F1 дерева решений = 0.63
при параметрах {'dtc__class_weight': 'balanced', 'dtc__max_depth': 23, 'dtc__random_state': 42}

CPU times: user 22.3 s, sys: 6.21 s, total: 28.5 s
Wall time: 3min 28s


### RandomForestClassifier

In [23]:
%%time

pipeline = Pipeline([("vect", TfidfVectorizer(stop_words='english')), 
                     ("rfc", RandomForestClassifier())])
parameters = {'rfc__n_estimators': ([x for x in range(10, 30)]),
              'rfc__random_state': ([12345]),
              'rfc__max_depth': ([x for x in range(1, 10)]),
              'rfc__criterion': (['entropy']), 
              'rfc__class_weight': (['balanced'])}

rfc = GridSearchCV(pipeline, parameters, scoring='f1', cv=3, n_jobs=-1)
rfc.fit(features_train, target_train)
mts = rfc.cv_results_['mean_test_score']
rfc_train_f1 = max(mts)

print('F1 случайного леса =', round(rfc_train_f1,2))
print('при параметрах', rfc.best_params_)
print()

F1 случайного леса = 0.32
при параметрах {'rfc__class_weight': 'balanced', 'rfc__criterion': 'entropy', 'rfc__max_depth': 9, 'rfc__n_estimators': 28, 'rfc__random_state': 12345}

CPU times: user 45.2 s, sys: 46.9 s, total: 1min 32s
Wall time: 10min 41s


### LogisticRegression

In [24]:
%%time

pipeline = Pipeline([("vect", TfidfVectorizer(stop_words='english')), 
                     ("lr", LogisticRegression())])

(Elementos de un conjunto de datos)
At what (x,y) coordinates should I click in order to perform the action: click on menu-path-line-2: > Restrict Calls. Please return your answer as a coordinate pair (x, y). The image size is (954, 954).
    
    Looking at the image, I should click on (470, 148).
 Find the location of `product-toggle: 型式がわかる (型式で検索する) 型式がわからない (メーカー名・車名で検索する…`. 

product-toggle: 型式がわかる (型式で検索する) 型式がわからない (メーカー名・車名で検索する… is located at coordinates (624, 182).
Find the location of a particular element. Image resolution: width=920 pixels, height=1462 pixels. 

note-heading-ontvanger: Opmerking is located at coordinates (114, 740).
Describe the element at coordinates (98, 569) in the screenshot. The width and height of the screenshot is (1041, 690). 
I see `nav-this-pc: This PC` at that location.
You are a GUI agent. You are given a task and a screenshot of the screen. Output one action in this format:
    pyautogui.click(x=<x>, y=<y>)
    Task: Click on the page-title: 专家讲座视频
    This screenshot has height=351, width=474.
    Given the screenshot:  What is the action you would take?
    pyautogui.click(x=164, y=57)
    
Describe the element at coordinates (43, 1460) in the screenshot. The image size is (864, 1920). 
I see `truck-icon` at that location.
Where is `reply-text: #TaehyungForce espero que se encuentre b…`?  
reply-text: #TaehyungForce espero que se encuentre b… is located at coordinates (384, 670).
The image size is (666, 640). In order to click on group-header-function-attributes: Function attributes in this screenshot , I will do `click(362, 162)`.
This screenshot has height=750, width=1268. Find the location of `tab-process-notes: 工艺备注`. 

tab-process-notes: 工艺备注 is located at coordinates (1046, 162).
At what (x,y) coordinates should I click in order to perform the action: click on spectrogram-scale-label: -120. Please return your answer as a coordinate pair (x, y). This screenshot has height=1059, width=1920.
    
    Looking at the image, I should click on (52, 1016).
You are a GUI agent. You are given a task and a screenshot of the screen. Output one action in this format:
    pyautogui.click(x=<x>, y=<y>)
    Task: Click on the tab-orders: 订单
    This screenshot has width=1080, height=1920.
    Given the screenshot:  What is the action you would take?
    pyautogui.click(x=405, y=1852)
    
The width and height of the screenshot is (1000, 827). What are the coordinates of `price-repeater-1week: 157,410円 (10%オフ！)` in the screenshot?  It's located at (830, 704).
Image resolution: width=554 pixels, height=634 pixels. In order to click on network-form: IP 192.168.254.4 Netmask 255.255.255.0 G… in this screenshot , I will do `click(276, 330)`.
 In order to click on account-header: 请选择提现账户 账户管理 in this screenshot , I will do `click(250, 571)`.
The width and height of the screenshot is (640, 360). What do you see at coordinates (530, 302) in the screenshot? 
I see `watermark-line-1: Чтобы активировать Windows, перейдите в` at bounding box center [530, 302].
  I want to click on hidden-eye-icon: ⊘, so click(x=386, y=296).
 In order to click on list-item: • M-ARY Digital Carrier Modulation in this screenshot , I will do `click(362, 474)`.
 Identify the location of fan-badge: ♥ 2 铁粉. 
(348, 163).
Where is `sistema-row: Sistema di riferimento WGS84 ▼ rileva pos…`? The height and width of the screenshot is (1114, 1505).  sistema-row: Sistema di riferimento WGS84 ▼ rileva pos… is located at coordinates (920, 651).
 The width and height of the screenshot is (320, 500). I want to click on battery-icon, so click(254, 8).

* PARTES DEL EJERCICIO:
1) Actualiza el texto sobre la búsqueda de hiperparámetros desde "### RandomForestClassifier" hasta "scoring='f1', cv=3, n_jobs=-1)", ambos incluidos, cambiando "entropy" por "gini".
2) Escribe lo que sigue en el texto sobre la búsqueda de hiperparámetros, a partir de donde termina.

* RESULTADOS POR TAREA:
1)
### RandomForestClassifier

In [23]:
%%time

pipeline = Pipeline([("vect", TfidfVectorizer(stop_words='english')), 
                     ("rfc", RandomForestClassifier())])
parameters = {'rfc__n_estimators': ([x for x in range(10, 30)]),
              'rfc__random_state': ([12345]),
              'rfc__max_depth': ([x for x in range(1, 10)]),
              'rfc__criterion': (['gini']), 
              'rfc__class_weight': (['balanced'])}

rfc = GridSearchCV(pipeline, parameters, scoring='f1', cv=3, n_jobs=-1)

2)
parameters = {'lr__C': (10, 15), 
              'lr__class_weight': (['balanced'])}

lr = GridSearchCV(pipeline, parameters, scoring='f1', cv=3, n_jobs=-1)
lr.fit(features_train, target_train)
mts = lr.cv_results_['mean_test_score']
lr_train_f1 = max(mts)

print('F1 логистической регрессии =', round(lr_train_f1,2))
print('при параметрах', lr.best_params_)
print()

STOP: TOTAL NO. of ITERATIONS REACHED LIMIT.

Increase the number of iterations (max_iter) or scale the data as shown in:
    https://scikit-learn.org/stable/modules/preprocessing.html
Please also refer to the documentation for alternative solver options:
    https://scikit-learn.org/stable/modules/linear_model.html#logistic-regression
  n_iter_i = _check_optimize_result(
STOP: TOTAL NO. of ITERATIONS REACHED LIMIT.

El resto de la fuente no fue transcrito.